That combination makes it read less like a “look what I tried” notebook and more like a utility notebook. For another competitor, that means lower startup cost, lower debugging cost, and lower risk of silent leakage or malformed submission files.

The idea can be summarized as a user-cost problem:

\[L_{\text{user}} = t_{\text{understand}} + t_{\text{debug}} + \lambda \,\mathbf{1}_{\text{submission error}} + \mu \,\mathbf{1}_{\text{leakage}}\]

What this notebook did well was not minimizing every leaderboard decimal. It was minimizing that user-side cost.

This is also why the notebook’s honesty helped. The model is still just a logistic-regression baseline,

\[p(y=1 \mid x) = \sigma(\beta^\top x),\]

and the diagnostics are not dressed up to look magical:

core OOF Brier: 0.171637
expanded OOF Brier: 0.172966
blended OOF Brier: 0.169731

So the notebook does not claim that more features automatically won. Instead, it shows where the signal came from and where it did not. That kind of transparent reporting increases trust, which is part of S, score credibility. In the published run, the public leaderboard score was 0.1172485, which was good enough to make the notebook read as usable rather than purely illustrative.

There was also a clear demand-side match. Other public notebooks in the same competition were explicitly positioned as starting points, for example March Machine Learning Mania 2026 Starter and March ML Mania 2026 | HistGB + XGB + CatBoost. That is a useful clue that participants were actively looking for clean, reproducible baselines they could extend, not only for exotic modeling ideas. In practice, notebooks like this are often consumed as quiet utility assets: forked, adapted, and upvoted because they remove friction, not because they become long discussion threads.

Step 1. Runtime Configuration and Input Availability

Purpose

The first section makes the notebook portable across Kaggle and local environments. It also fixes the training window and validation years before any feature engineering begins.

Parameter choices and why

INPUT_SEARCH_DIRS: search in an explicit env path first, then Kaggle input, then local fallback.
TRAIN_START_BY_PREFIX = {"M": 2003, "W": 2010}: men and women have different practical history windows in the competition files.
TRAIN_END_SEASON = 2025: do not train on 2026 tournament outcomes.
VALID_SEASONS = [2021, 2022, 2023, 2024, 2025]: use recent seasons for season-forward OOF diagnostics.
PRED_CLIP = (0.02, 0.98): avoid extreme submission probabilities.

Outcome in this notebook

Primary input directory resolved to /kaggle/input/march-machine-learning-mania-2026
All key files existed in the notebook run, including compact results, detailed results, Massey ordinals, and stage submission template
Output directory resolved to /kaggle/working

Quick notes for beginners:

Environment variables make the same notebook reusable without hardcoding paths.
A fixed validation window makes model comparisons fairer.

Show key code snippet

Reduced from original notebook: long feature lists and helper internals were omitted.

  
DEFAULT_KAGGLE_INPUT_DIR = Path("/kaggle/input/march-machine-learning-mania-2026")
INPUT_SEARCH_DIRS = _build_input_search_dirs()
INPUT_DIR = next((d for d in INPUT_SEARCH_DIRS if d.exists()), Path("."))

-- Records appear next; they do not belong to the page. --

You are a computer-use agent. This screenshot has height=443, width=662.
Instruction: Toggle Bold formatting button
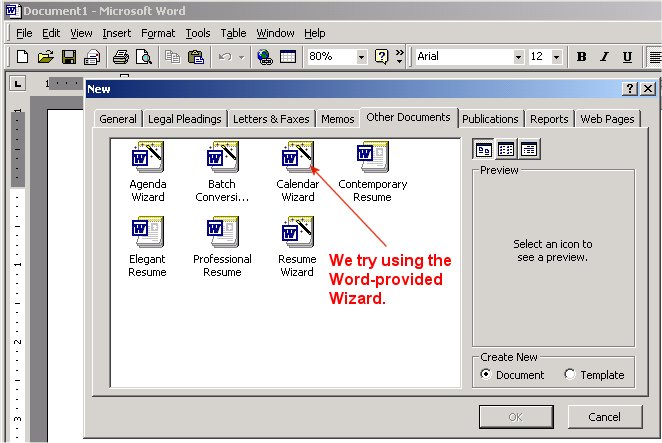[581, 57]
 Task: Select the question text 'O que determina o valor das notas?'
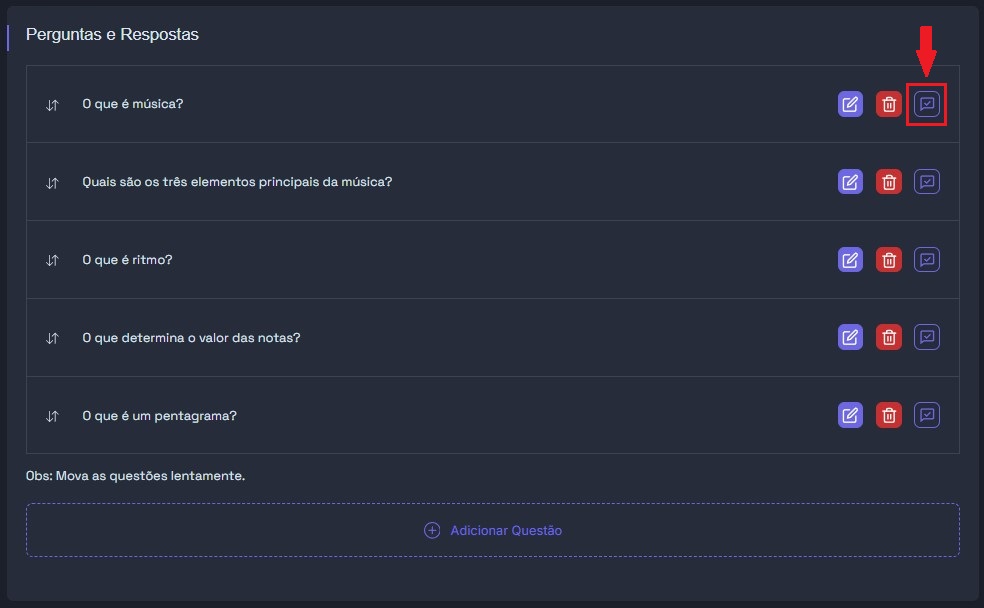(191, 338)
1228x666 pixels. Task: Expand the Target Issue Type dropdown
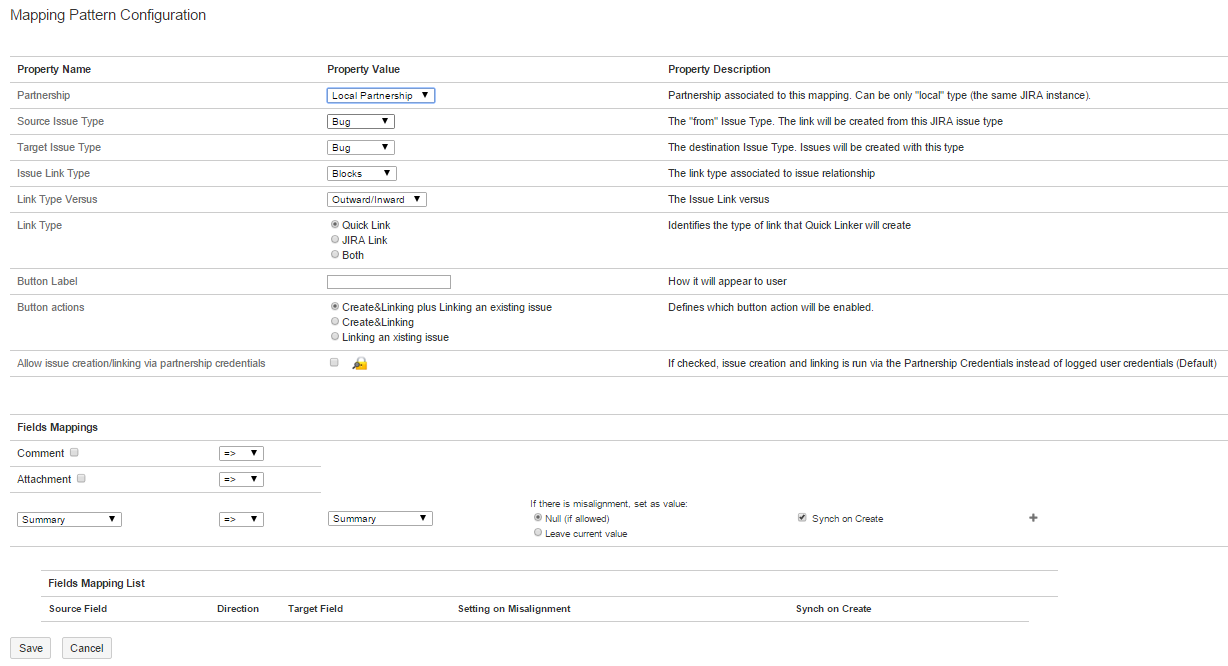pyautogui.click(x=361, y=148)
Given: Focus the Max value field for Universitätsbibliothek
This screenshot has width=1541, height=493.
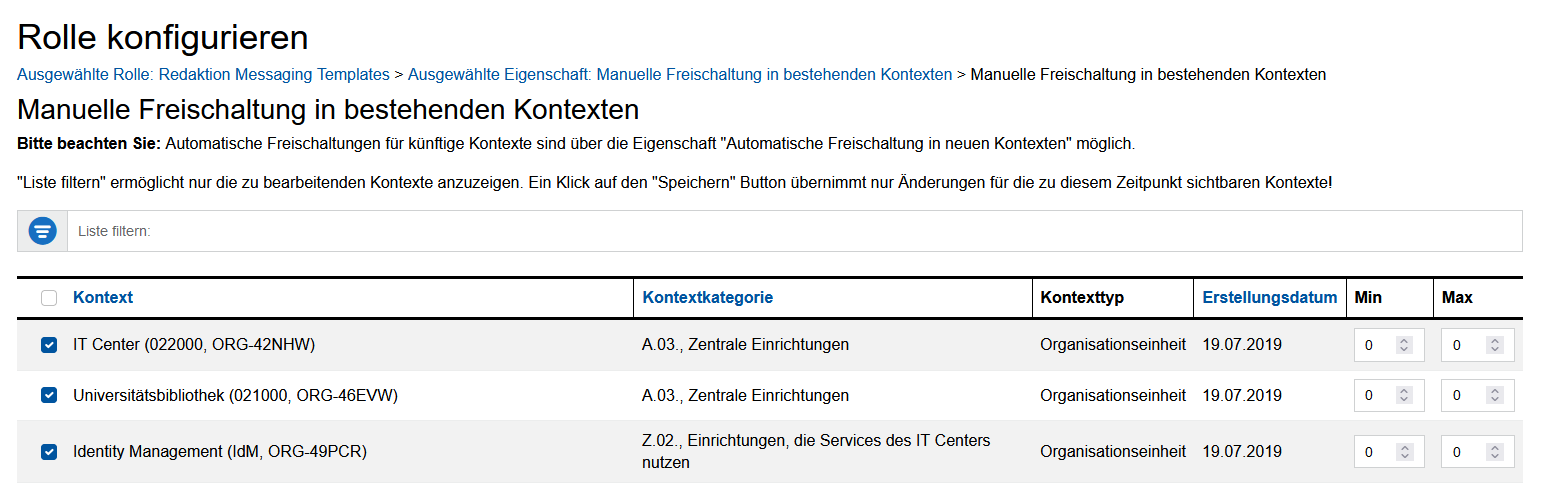Looking at the screenshot, I should coord(1463,395).
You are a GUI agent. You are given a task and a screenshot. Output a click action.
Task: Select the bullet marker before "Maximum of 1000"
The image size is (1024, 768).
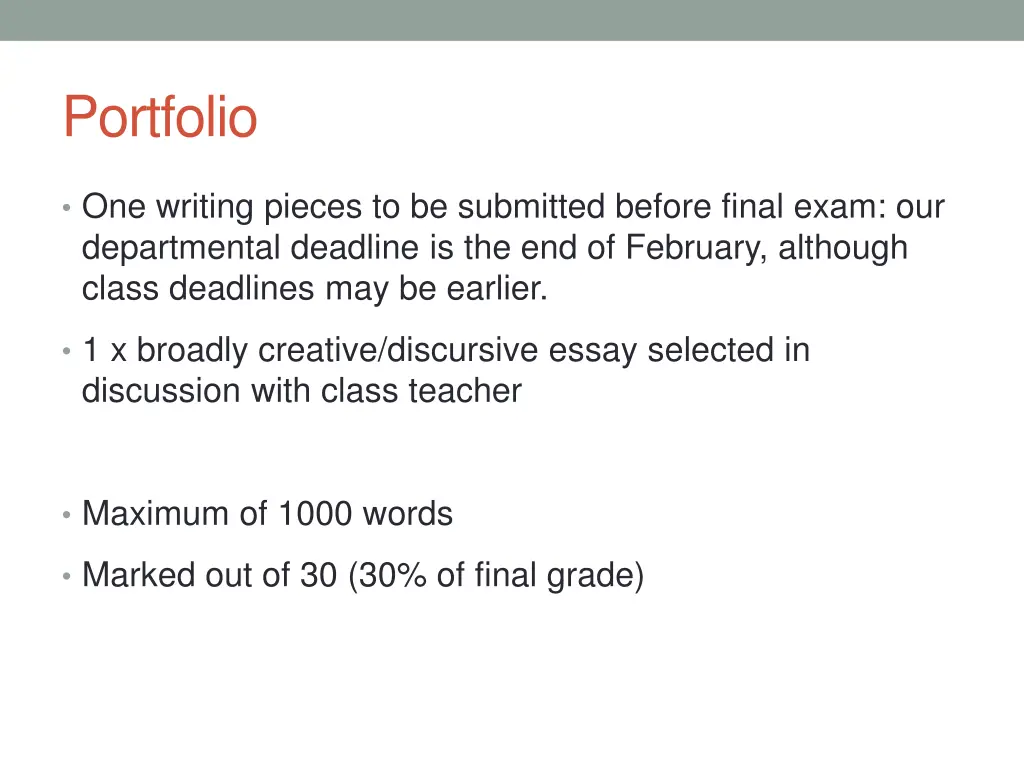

OUTPUT_DIR = Path(os.getenv("MMLM2026_OUTPUT_DIR", "."))
SUBMISSION_NROWS = int(os.getenv("MMLM2026_SUB_NROWS", "0")) or None
SUBMISSION_TEMPLATE = os.getenv("MMLM2026_SUBMISSION_TEMPLATE", "auto")

TRAIN_START_BY_PREFIX = {"M": 2003, "W": 2010}
TRAIN_END_SEASON = 2025
VALID_SEASONS = [2021, 2022, 2023, 2024, 2025]
PRED_CLIP = (0.02, 0.98)

Step 2. Leakage-Safe 2026 Day Cutoff

Purpose

This is one of the most important design choices in the whole notebook. If we let 2026 features use data from a later date than the current tournament prediction point, we leak future information into the feature store.

Parameter choices and why

Read MRegularSeasonCompactResults.csv and WRegularSeasonCompactResults.csv.
Find the maximum available DayNum for each league in 2026.
Use the minimum of those two values as the aligned cutoff.
Apply that cutoff to every 2026 table that depends on daily game results.

Outcome in this notebook

The aligned cutoff day was:

93

That means all 2026 regular-season and related feature blocks were built using only information up to day 93.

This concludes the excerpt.